The majority is willing to recognize that “[i]n determining the amount in controversy, the plaintiff is the ‘master of his complaint.’ ” Smith v. Nationwide Prop. and Cas. Ins. Co., 505 F.3d 401, 407 (6th Cir. 2007). If there were a single complaint in this case, alleging the existence of a single, one-time nuisance, the majority would apparently condone an action structured so that it avoided CAFA (“We do not rely, however, on plaintiffs’ argument that the jurisdictional amount is exceeded in each one of the separate cases by virtue of the number of class members (300) and the amount that each class member claimed ($74,000) ... because each of the five complaints caps individual damages at $74,000 and overall damages at $4.9 million. Presumably that overall limit for each time period is binding on the plaintiffs .... ”), and would allow the plaintiffs intentionally to avoid removal to federal court.
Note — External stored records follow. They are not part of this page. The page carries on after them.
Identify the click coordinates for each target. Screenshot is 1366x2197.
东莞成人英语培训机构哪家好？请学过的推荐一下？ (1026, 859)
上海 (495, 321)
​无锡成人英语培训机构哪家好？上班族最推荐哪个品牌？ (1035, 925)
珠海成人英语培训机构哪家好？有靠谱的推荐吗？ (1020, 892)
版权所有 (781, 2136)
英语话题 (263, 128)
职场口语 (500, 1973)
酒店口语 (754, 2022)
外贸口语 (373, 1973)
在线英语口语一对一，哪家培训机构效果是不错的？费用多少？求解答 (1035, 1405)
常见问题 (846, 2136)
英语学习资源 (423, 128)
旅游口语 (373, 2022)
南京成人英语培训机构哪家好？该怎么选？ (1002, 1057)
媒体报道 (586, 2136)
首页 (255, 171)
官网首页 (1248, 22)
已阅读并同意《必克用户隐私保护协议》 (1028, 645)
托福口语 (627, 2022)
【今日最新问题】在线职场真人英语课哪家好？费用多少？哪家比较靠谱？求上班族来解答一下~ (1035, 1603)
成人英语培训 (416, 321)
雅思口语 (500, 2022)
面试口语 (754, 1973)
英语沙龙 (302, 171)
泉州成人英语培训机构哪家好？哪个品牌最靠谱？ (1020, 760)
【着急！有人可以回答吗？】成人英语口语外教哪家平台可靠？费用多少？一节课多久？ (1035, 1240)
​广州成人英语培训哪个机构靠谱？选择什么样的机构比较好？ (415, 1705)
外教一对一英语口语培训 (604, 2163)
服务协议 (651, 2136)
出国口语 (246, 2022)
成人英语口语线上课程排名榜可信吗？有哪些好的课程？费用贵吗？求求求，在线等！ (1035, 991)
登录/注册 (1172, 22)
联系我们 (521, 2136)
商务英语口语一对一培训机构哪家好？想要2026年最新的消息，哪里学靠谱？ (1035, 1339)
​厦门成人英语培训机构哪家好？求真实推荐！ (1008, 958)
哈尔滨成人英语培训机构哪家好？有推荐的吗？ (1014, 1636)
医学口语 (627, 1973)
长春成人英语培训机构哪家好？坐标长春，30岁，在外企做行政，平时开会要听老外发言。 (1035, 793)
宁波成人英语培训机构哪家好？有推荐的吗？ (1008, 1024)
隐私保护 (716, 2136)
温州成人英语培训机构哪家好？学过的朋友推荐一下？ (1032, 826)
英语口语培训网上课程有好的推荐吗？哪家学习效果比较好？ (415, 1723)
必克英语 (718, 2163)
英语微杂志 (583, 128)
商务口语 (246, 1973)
If the plaintiff files separate actions alleging multiple instances of conduct giving rise to liability, what reason would there be to charge, as the majority does here, that there is no “colorable basis” for structuring those actions so as to avoid CAFA? I would argue that there is none, and no authority to support the majority’s adoption of a “colorable basis” requirement, especially where, as here, the filing of multiple actions is legal under state law.
For this reason, I respectfully dissent.